━━━ Selection

The 35-year-old singer from Nashville says 'The Voice' gave her a chance to try something new.
We’ve all heard the witticism attributed to Albert Einstein that the definition of “Insanity is doing the same thing over and over and expecting different results.” So, when Morgan Myles got a four-chair turn for her Blind Audition on season 22 of The Voice, she decided to do something different.
The 35-year-old singer has spent the last 16 years in Nashville trying to launch her music career but it has been slow going, so when the four-chair turn had a choice of all four coaches—Blake Shelton, Camila Cabello, Gwen Stefani and John Legend—she decided not to go with the obvious and pick Blake, but to try something new and go with Camila.
“The show hasn’t really shown this yet, and I don’t know if they will, but it is not a myth that females in country music have had a very, very hard road for the last decade, and I’ve been in that mix,” Morgan told Parade in this exclusive interview. “It was like, ‘Do I continue down the road where I’ve hit my head up against the wall just because of the fact that I’m female in a genre? Am I choosing a genre or am I choosing me?’ And that was hard.”
After making the decision to choose herself, Morgan walked over to where her parents—who are very supportive, by the way—were standing by host Carson Daly, and collapsed in her father’s arms, telling him, “I just couldn’t do it again.”
What she mean by that is she has been in management deals and had meetings with heads of labels, who haven’t been able to help her build her career, so to hear when Camila, John and Gwen told her she was in her own lane, it was a breath of fresh air.

━━━━━━
━━━ Collected material

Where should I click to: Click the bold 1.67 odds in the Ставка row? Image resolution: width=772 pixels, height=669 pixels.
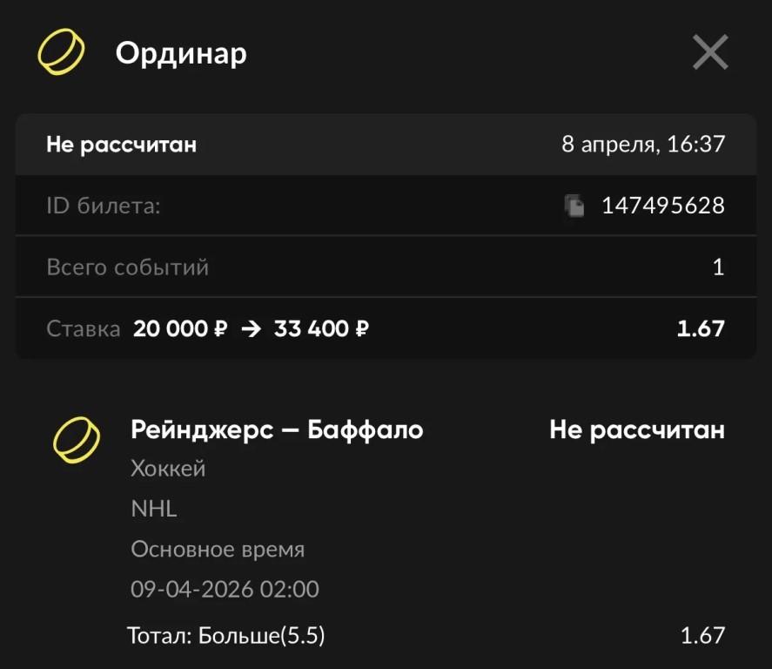700,328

━━━━━━

(Problems to work on)
A: In the Morgan Myles article, which coach did she pick after her four-chair turn?
B: Write the next part of the Morgan Myles article.
The data has no connection to the Morgan Myles article.

(Written answers)
A: Camila Cabello.

B:
“I believe 100 percent that there is a country lane for me,” Morgan continued. “It’s just finding the right people to really see that. I knew if I went on Blake’s team, it was going to be very, very country genre artist heavy. And I knew Camila would get me as a songwriter because she has cut songs that are actually country songs. So, I knew she’s going to go after emotion. She reminds me more of the Kelly Clarkson of the show this season. I have that personality, so I knew we could laugh together, and she has been an awesome choice. I’m so glad she is my coach.”
Making it to the Live Playoffs has indeed shown Morgan that she made the right decision in her choice of coach. The fact that Camila was a contestant on The X Factor has helped their communication and the fact that Camila has admitted to Morgan that she is still a work in progress has been another plus.
“This is why we relate a lot to one another about how I can put self-love and work into myself,” she said. “We talk about that. But I love the fact that here’s somebody that's on the top of her game and she has to keep herself accountable and be OK with the fact that she’s going to make mistakes.”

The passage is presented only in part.